A new kind of self-consciousness emerges: I am a person who is like others. A person is both a self (for me) and an other (for other people).
Colonialism as dialectic
The initial European conception of their colonial expansion is that it is simply the establishment of a new society in a new place.
But this produces a contradiction: A colonial settlement calls forth its opposite—A colonial settlement is not a native society.
Colonialism is the both the establishment of a new community and the displacement of an old community.
The same dialectic is taking place for people who are subject to colonialism.
To be Orokaiva is, on some level, to be not-waitman. Bashkow describes one moment in this struggle of recognition between Orokaiva and the (neo)colonial culture. What happens next?
Orokaiva people are Orokaiva, but in a changed context.
Ethnicity, Inc.
Being San or a member of the Bafokeng kingdom is now defined by the community’s existence within a postcolonial, post-Apartheid nation-state.
Ethnic consciousness of oneself as San, Bafokeng, or another ethnic identity is associated with an overall shift to participation in and dependence on an economy based on private property.
To be San is to be a co-owner of “San traditional knowledge.”
People’s distinctive cultural differences are a basis for their collective identity as an ethnicity, but this identity is objectified as collective property.

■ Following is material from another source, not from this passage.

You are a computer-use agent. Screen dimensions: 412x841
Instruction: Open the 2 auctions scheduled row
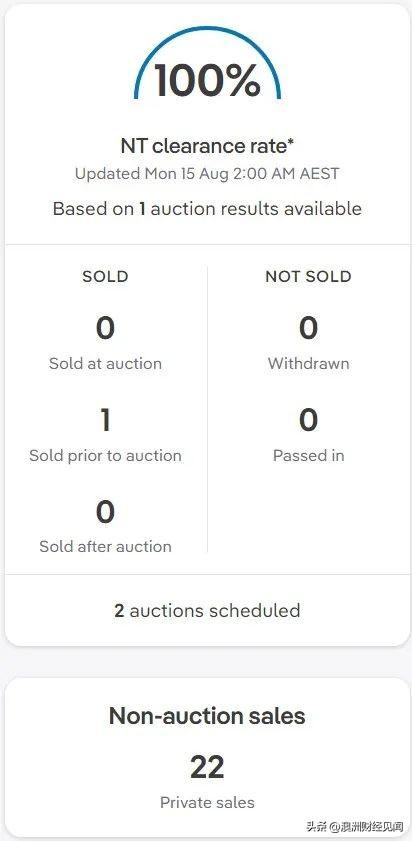(x=207, y=610)

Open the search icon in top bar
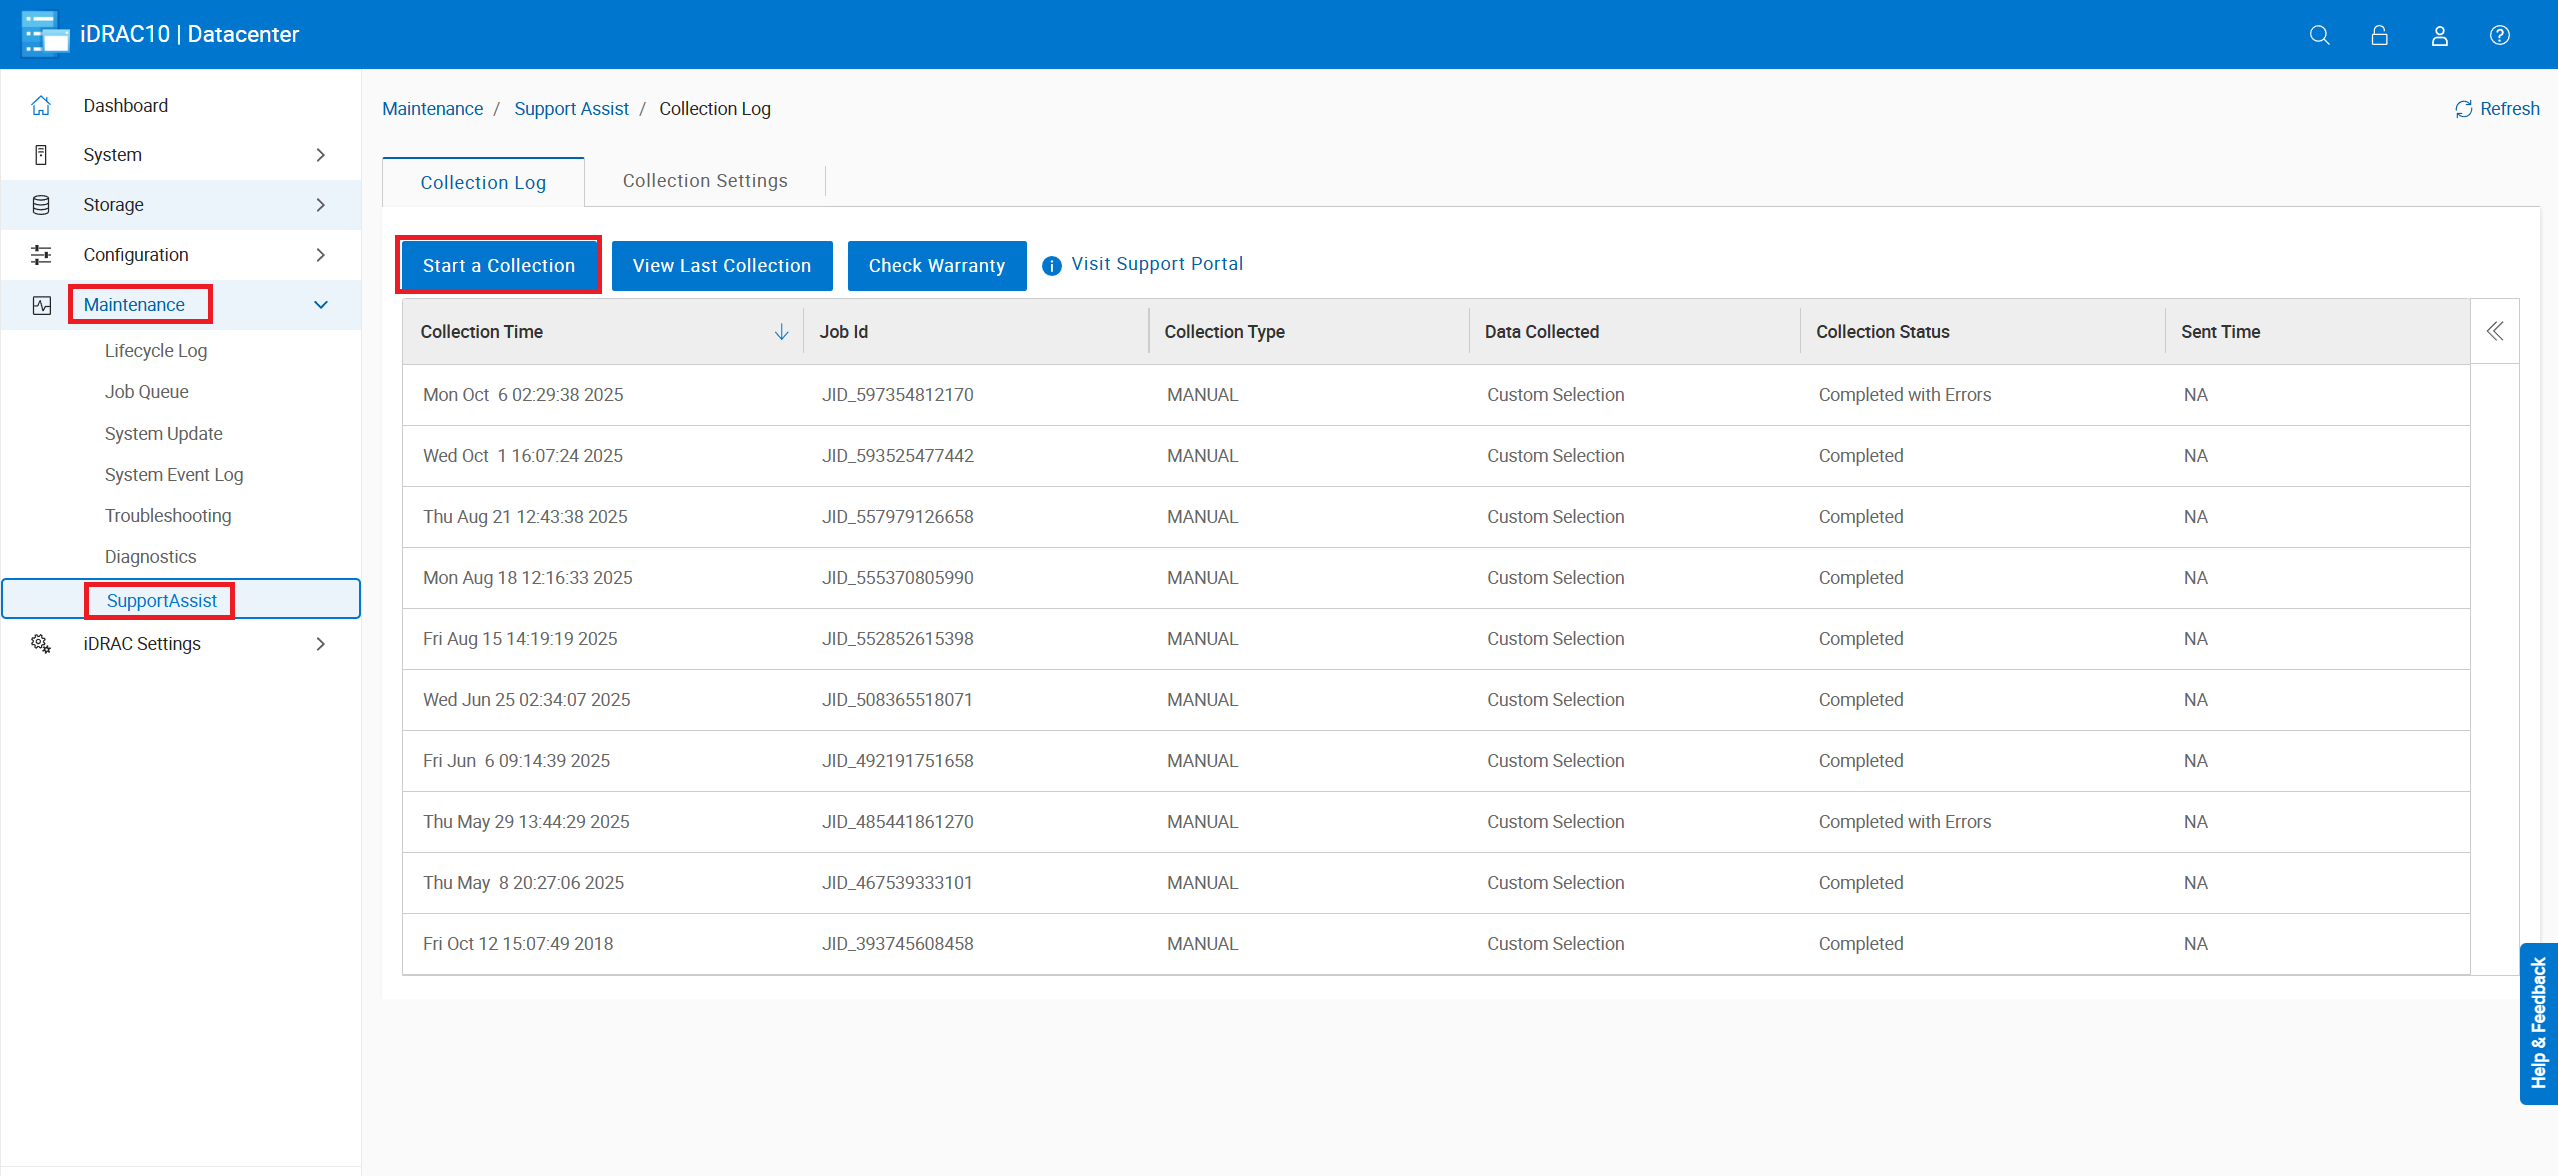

References and further reading
Comaroff, Jean, and John L. Comaroff. 1989. “The Colonization of Consciousness in South Africa.” Economy and Society 18 (3): 267–96. https://doi.org/10.1080/03085148900000013.
Comaroff, John L., and Jean Comaroff. 1990. “Goodly Beasts, Beastly Goods: Cattle and Commodities in a South African Context.” American Ethnologist 17 (2): 195–216. http://www.jstor.org/stable/645076.
———. 2009. “A Tale of Two Ethnicities.” In Ethnicity, Inc., 86–116. Chicago: University of Chicago Press.